AD TITLE: Health Reform Testimonials
SPONSORS: Families USA & Pharmaceutical Research and Manufacturers of America (PhRMA).
SUMMARY: An unusual collaboration between a prominent liberal group and the prescription drug industry uses heart-rending vignettes of “real people” to press for affordable, comprehensive health insurance. Yet some of the people profiled in the ads might not get much relief under the main proposals pending in Congress.
BACKGROUND: In April, Families USA, a Washington-based consumer advocacy group, and PhRMA, the nation’s main trade group for drug manufacturers, announced a joint campaign to promote three policies to be included in health reform legislation:
- Extend Medicaid eligibility to everyone with incomes up to 133 percent of the federal poverty level, or $28,200 for a family of four in 2008.
- Provide government subsidies to people whose incomes are above that level but aren’t high enough to cover the costs of insurance.
- Limit the amount anyone has to pay out of pocket for major medical expenses.
Previous Ad Audit
Families USA says it purchased three weeks of time on the three major national cable networks, MSNBC, CNN and FOX. There are currently two versions of the ads. The total TV time purchase is in the “multi-million dollar” range but the groups decline to say how the cost is being split between them.
DESCRIPTION (ad #1): A sad piano tune plays in the background as a series of people speak directly into the camera. Their names and hometowns are displayed on the screen.
Kenneth Colen, a New Jersey business owner: “After fighting cancer, my health insurance company left me over $90,000 in the hole.”
Summer DeMichael, an uninsured Florida resident hospitalized for a colon infection because she couldn’t afford medication: “I couldn’t work because I was sick, and I couldn’t get better because I didn’t have health insurance.”
Mark Derbyshire, owner of a moving and storage company in Maryland: “I want to provide health care to my employees. They deserve it. But it’s getting harder and harder and harder to do.”
Mary Smalls, a South Carolina resident who lost her employer-provided health insurance when she was laid off: “If I get sick, really sick and got to be hospitalized or something, I stand a chance of losing everything.” She fights back tears.
DeMichael: “I think Americans deserve better.

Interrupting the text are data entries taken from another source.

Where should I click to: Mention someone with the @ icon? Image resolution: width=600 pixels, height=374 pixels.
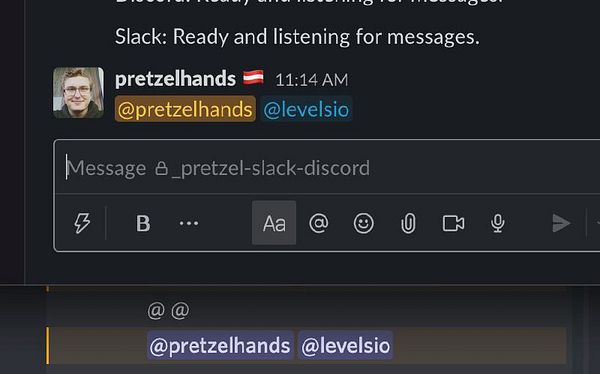pyautogui.click(x=319, y=223)
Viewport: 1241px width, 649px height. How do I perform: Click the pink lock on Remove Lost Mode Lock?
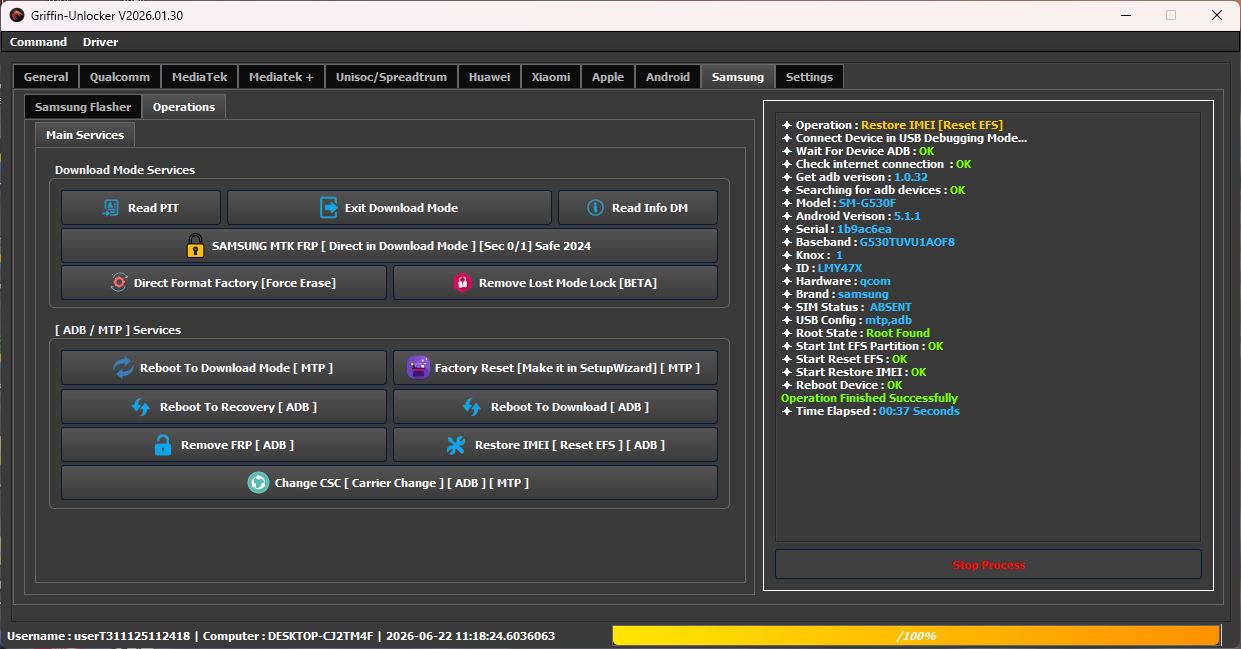point(462,282)
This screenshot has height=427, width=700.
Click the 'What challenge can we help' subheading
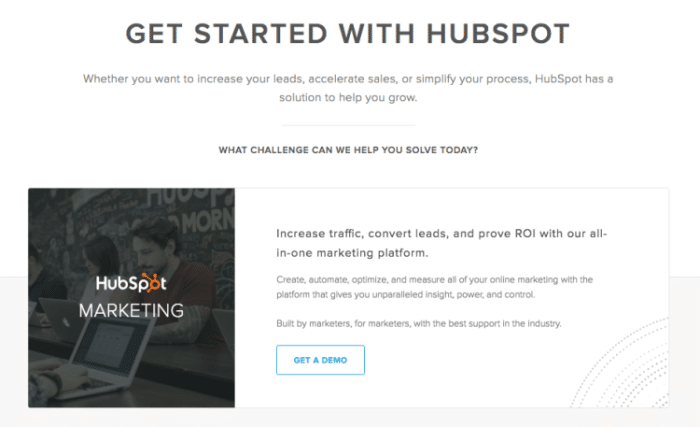(x=348, y=150)
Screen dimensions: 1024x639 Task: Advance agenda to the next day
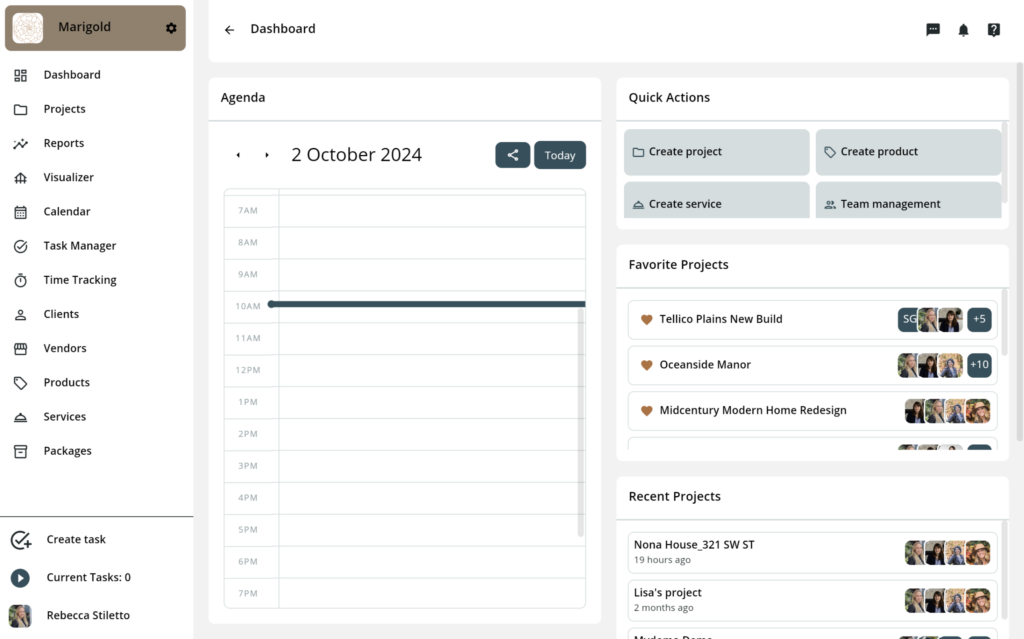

This is one promise the politicians have to keep.”
Text appears: “Every American should have quality, affordable health care.” Then: “Health Care Reform,” followed by “Now.”
POLITICS: For PhRMA, the ads are good public relations and good business for an industry with an image problem. By running these ads-and agreeing recently to help finance health care overhaul through $80 billion worth of concessions, primarily in medicine price discounts for the elderly- the industry is striving to portray itself as an agent of change, rather than an impediment, in the health care debate. And more people with health insurance would translate into more customers who could afford prescription medicine. For Families USA, a relationship with deep-pocketed PhRMA – one of the most muscular trade groups in Washington – gives the reform message extra reach.
POLICY: The difficulty in obtaining affordable health insurance is at the heart of Democratic prescriptions for change, but it’s not clear that the major congressional proposals would resolve the problems of all the individuals in the ads.
Derbyshire, the Maryland employer who complains about the costs of insuring about 30 workers, would qualify for tax credits under the Senate Health, Education, Labor and Pensions (HELP) Committee bill, which provides credits to businesses with fewer than 50 full-time employees. But he might not qualify under the House plan, which would limit subsidies to companies with fewer than 25 workers. The Senate Finance Committee is considering limiting subsidies to employers with 10 or fewer workers. However, all of the proposals envision creating more competitive marketplaces where small businesses could shop for insurance, which proponents argue would help reduce the costs of policies.
Kenneth Colen’s large medical bill occurred because he went out of his insurer’s preferred network for treatment for a rare form of cancer. Colen claims his network did not have a specialized treatment center in its network, but the insurer declined to pay for a portion of the hospital charges it believed were too far above market rates. While Congress is considering placing annual limits on the maximum amount patients must pay in network, neither the HELP nor the House bill explicitly guarantees that the limits will apply to out-of-network providers, analysts say. Even if they did, those safeguards might not apply to the portion of the charges insurers believe are above “reasonable and customary” amounts. The Democratic proposals would require insurers to have adequate networks of doctors and hospitals, which might have helped Colen avoid having to go out of his network in the first place.
The congressional proposal drafts would likely help the two women in the ad who lack insurance by either subsidizing private insurance or permitting them to enroll in Medicaid, the state-federal health program for the poor.